## Instructions for the task
Please pull out each line of the listing below that contains the word "pixels".

* * * * * * * * *

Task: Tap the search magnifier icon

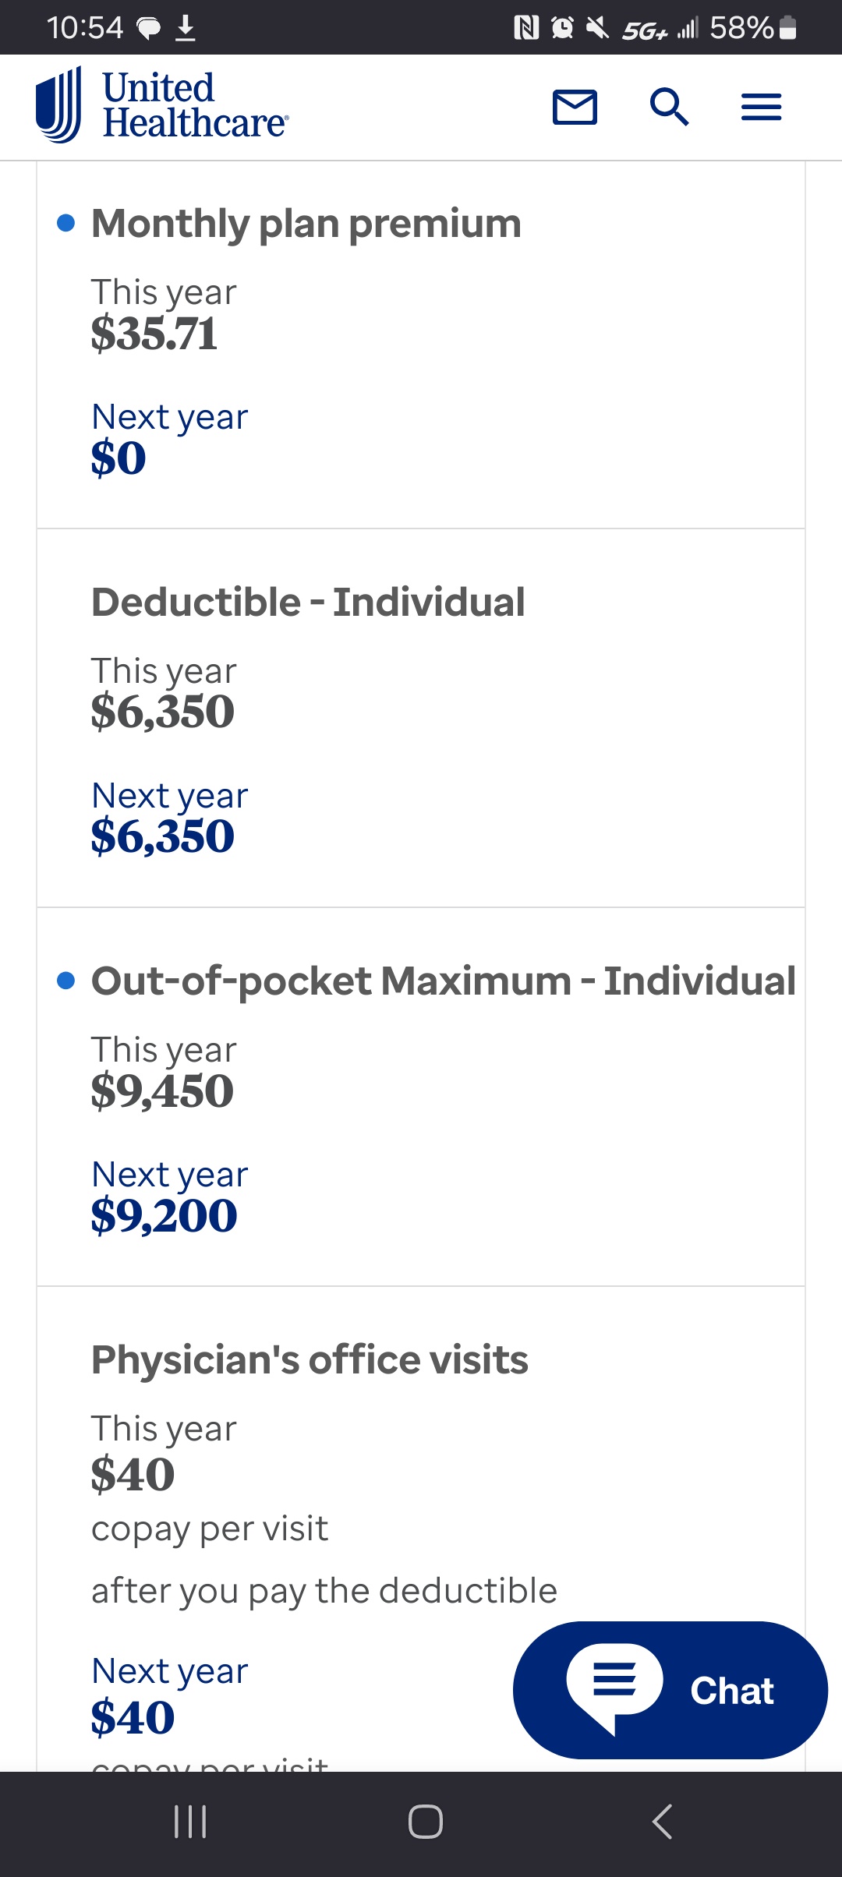Action: tap(669, 107)
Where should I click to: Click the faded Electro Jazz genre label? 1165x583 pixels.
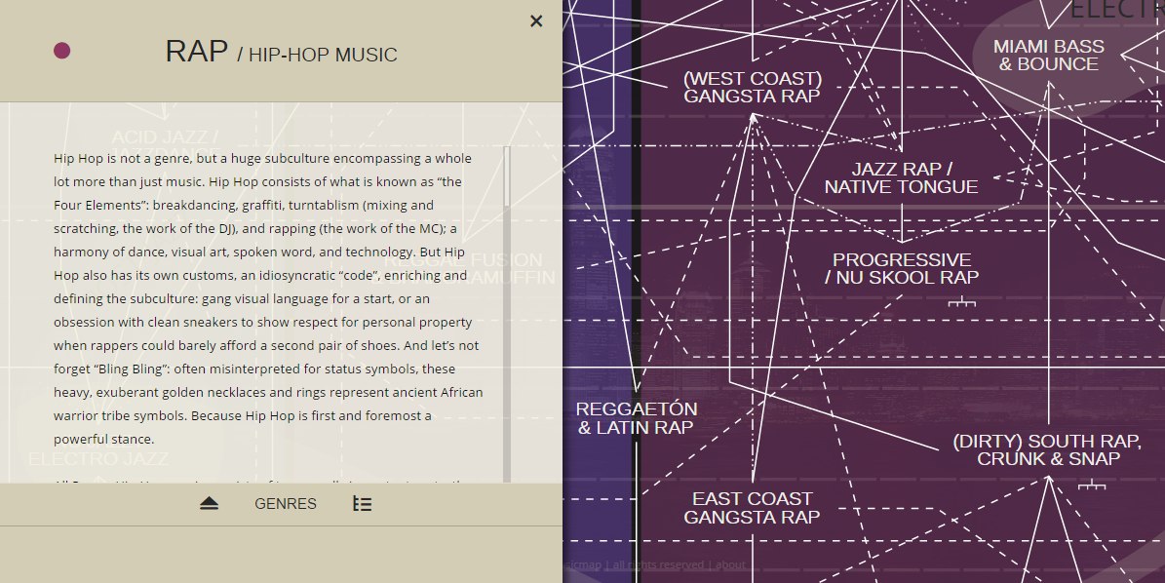(98, 458)
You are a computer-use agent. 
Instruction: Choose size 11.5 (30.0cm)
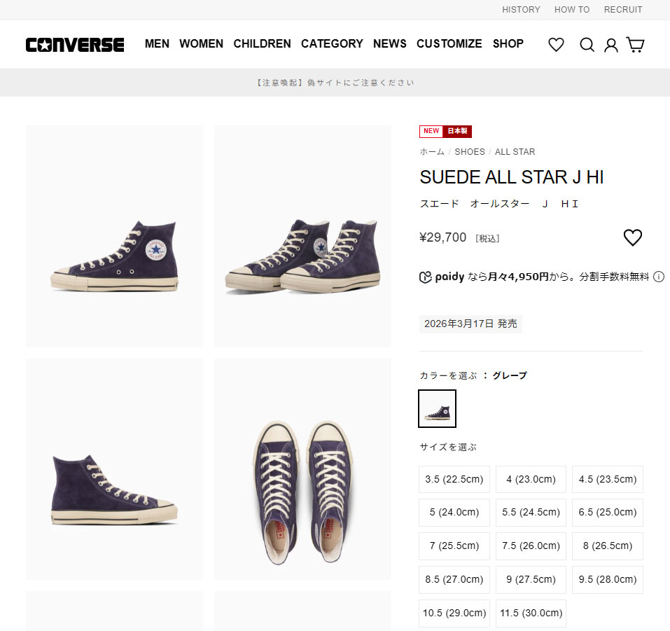[531, 613]
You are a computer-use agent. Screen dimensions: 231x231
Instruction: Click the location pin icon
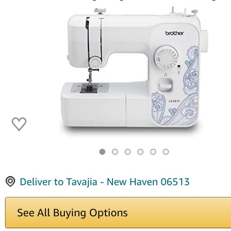pos(10,181)
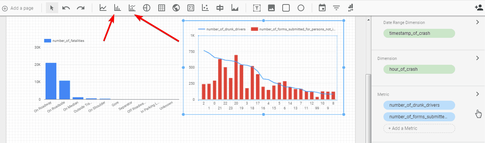Expand the Date Range Dimension section

[477, 22]
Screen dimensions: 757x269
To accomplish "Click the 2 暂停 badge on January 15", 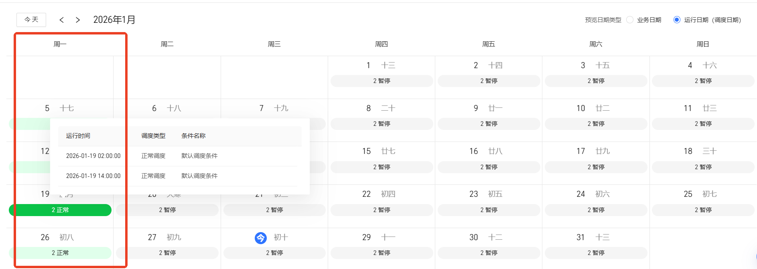I will 382,167.
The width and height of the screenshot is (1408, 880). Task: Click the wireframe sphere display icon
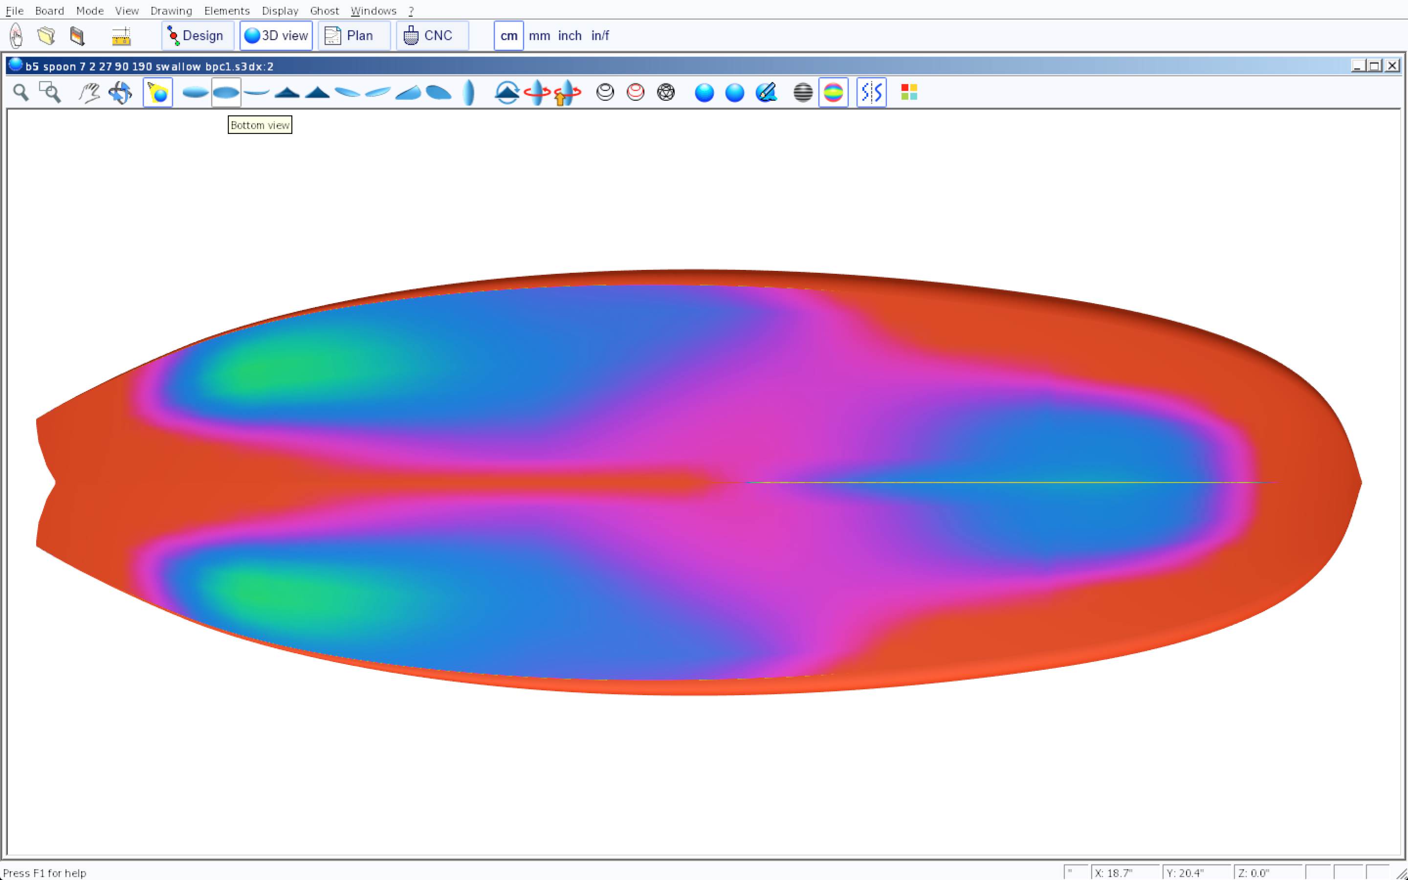pyautogui.click(x=666, y=93)
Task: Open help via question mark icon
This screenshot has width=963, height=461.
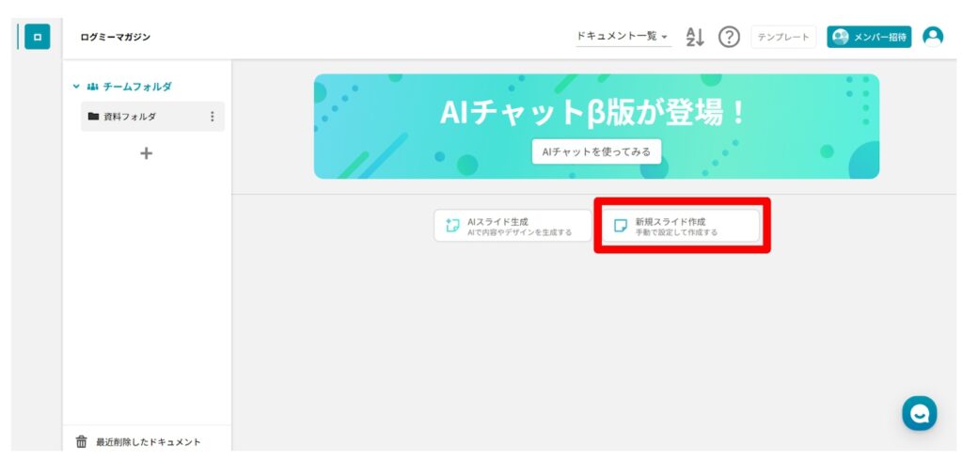Action: 729,37
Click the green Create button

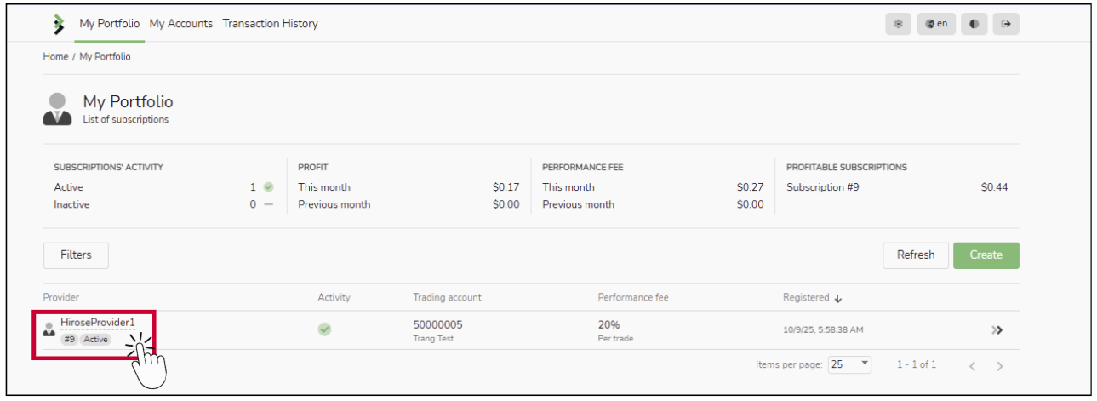[986, 255]
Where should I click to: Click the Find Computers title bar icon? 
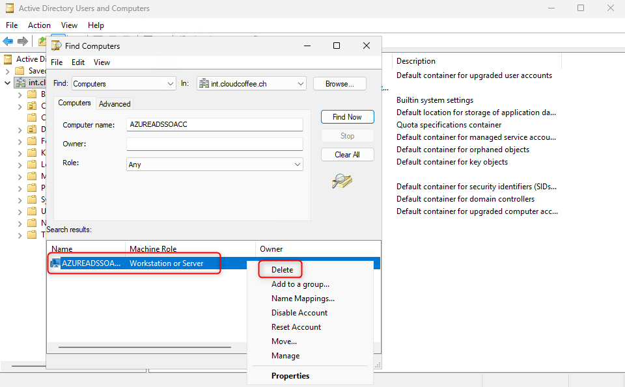[x=57, y=46]
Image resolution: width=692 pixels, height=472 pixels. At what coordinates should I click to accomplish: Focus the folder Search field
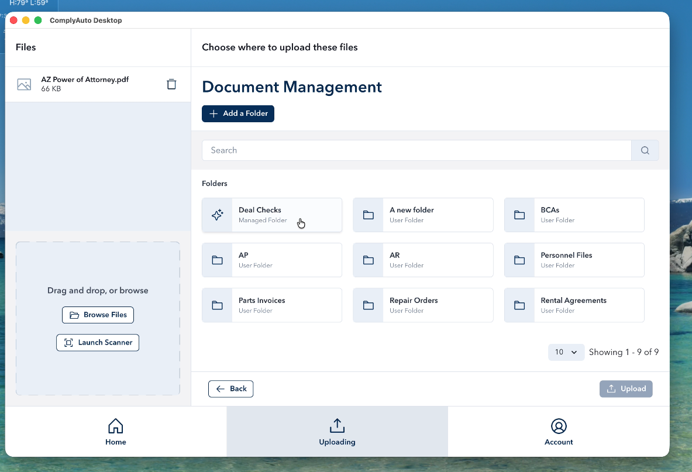click(x=416, y=150)
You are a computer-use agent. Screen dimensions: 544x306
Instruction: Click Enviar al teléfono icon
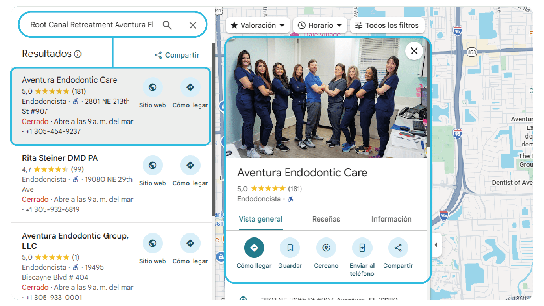[x=362, y=248]
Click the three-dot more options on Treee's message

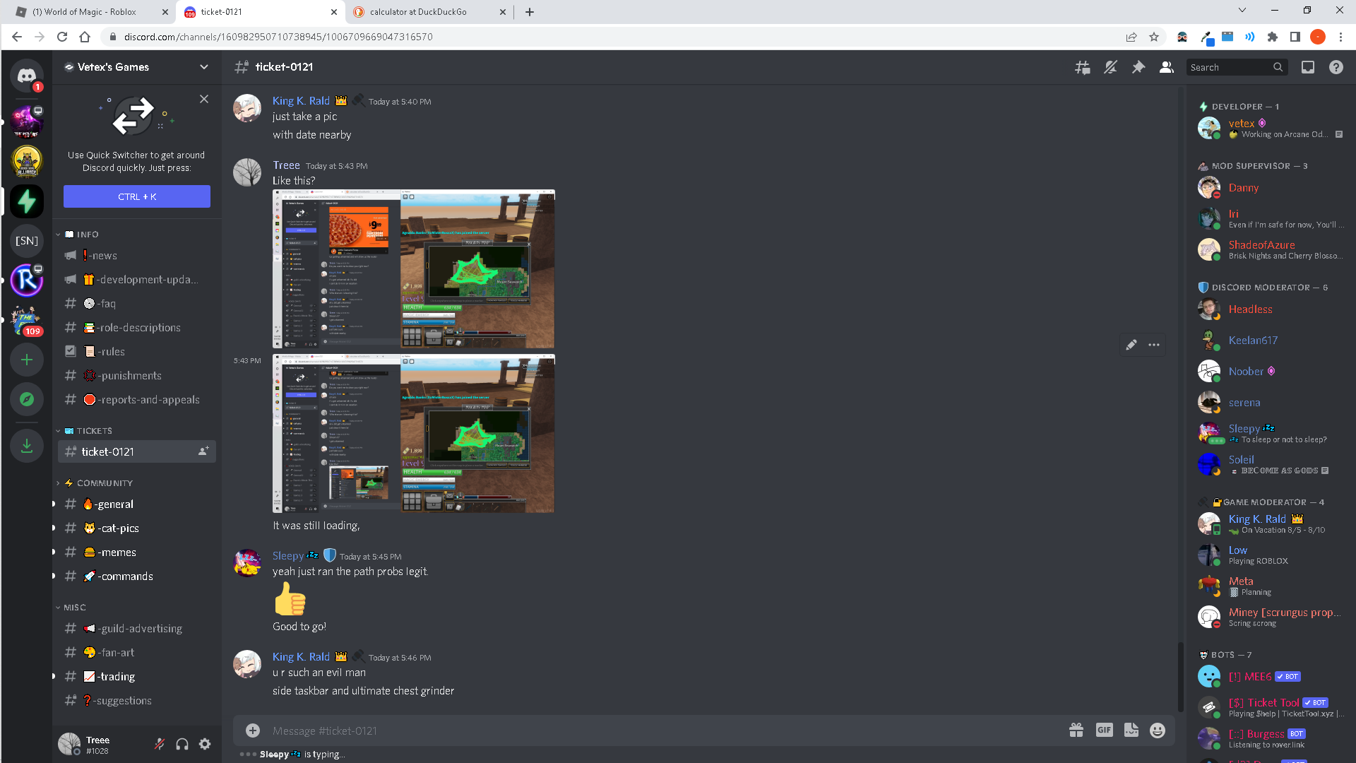(1154, 345)
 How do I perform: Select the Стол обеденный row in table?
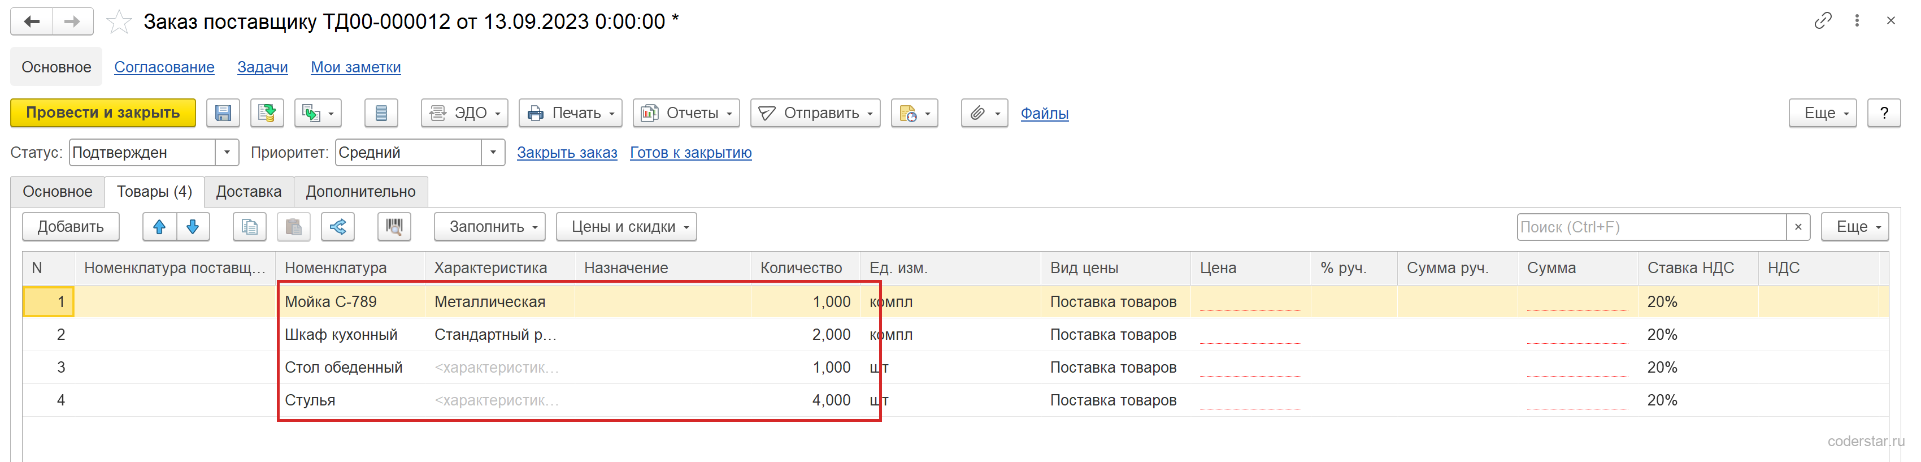click(x=955, y=367)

* * * * * * * * *

## Expected answer
Where should I click to: Click the faded Electro Jazz genre label? 1165x583 pixels.
Image resolution: width=692 pixels, height=472 pixels. At what coordinates should I click to accomplish: Focus the folder Search field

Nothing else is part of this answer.